Merasa puas, Alvaro akhirnya berhenti menggelitiki Olvee. Ia menatap dengan senyum jahil di bibirnya pada Olvee yang berada di bawah kukungan tubuhnya. Begitu pun dengan Olvee yang baru saja menghentikan tawanya dan masih belum menghilangkan senyumnya.


Tatapan bergairah itu kembali menatap Olvee. Sebelum Olvee sempat menolak, Alvaro lebih dulu kembali menciumnya lama dan panjang. Tangannya bergerak masuk dengan lincah ke dalam kemeja yang digunakan Olvee. Ia bisa dengan bebas langsung menyentuh apa yang diinginkannya.


“A-alvaro … ” Suara Olvee yang berusaha menghentikan Alvaro justru menyerupai suara ******* yang membuat Alvaro semakin bersemangat.


“Alvaro!” seru Olvee susah payah yang akhirnya berhasil membuat pria itu berhenti dengan aktivitas mereka.


“Maaf,” ucap Alvaro menatap dengan tatapan penuh penyesalan.

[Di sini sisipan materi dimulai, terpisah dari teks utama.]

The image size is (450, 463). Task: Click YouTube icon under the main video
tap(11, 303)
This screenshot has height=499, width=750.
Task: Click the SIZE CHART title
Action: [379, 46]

Kepalanya lantas berbaring di atas dada Olvee sambil memeluk tubuhnya erat.


Olvee tidak berkata lagi dan membiarkan Alvaro memeluknya, merendam gairahnya yang kembali bangkit. Ia diam-diam menghembuskan napas lega karena berhasil menghentikan Alvaro.


“Ada apa, Vee?” Alvaro bertanya dengan suara pelan namun dalam pada Olvee yang hanya diam melamun sejak tadi. Mendengar dari nada bicara Alvaro, Olvee tampaknya sudah tidak bisa menyembunyikan ini lagi.


“Apanya yang ada apa?” Olvee bertanya balik masih berpura-pura.


Alvaro mendesah malas kemudian menatap tepat pada manik mata Olvee dengan alis berkerut. “Jangan membuat aku kesal, Vee."


“Ada apa? Pasti terjadi sesuatu di dalam kamar mandi, kan?” tanya Alvaro kembali dengan nada sedikit memaksa.


Olvee ikut menatap lamat-lamat sepasang netra milik Alvaro, bersiap untuk mengatakannya. Ia menelan ludah dan membuka mulutnya, “Aku hamil, Alvaro.”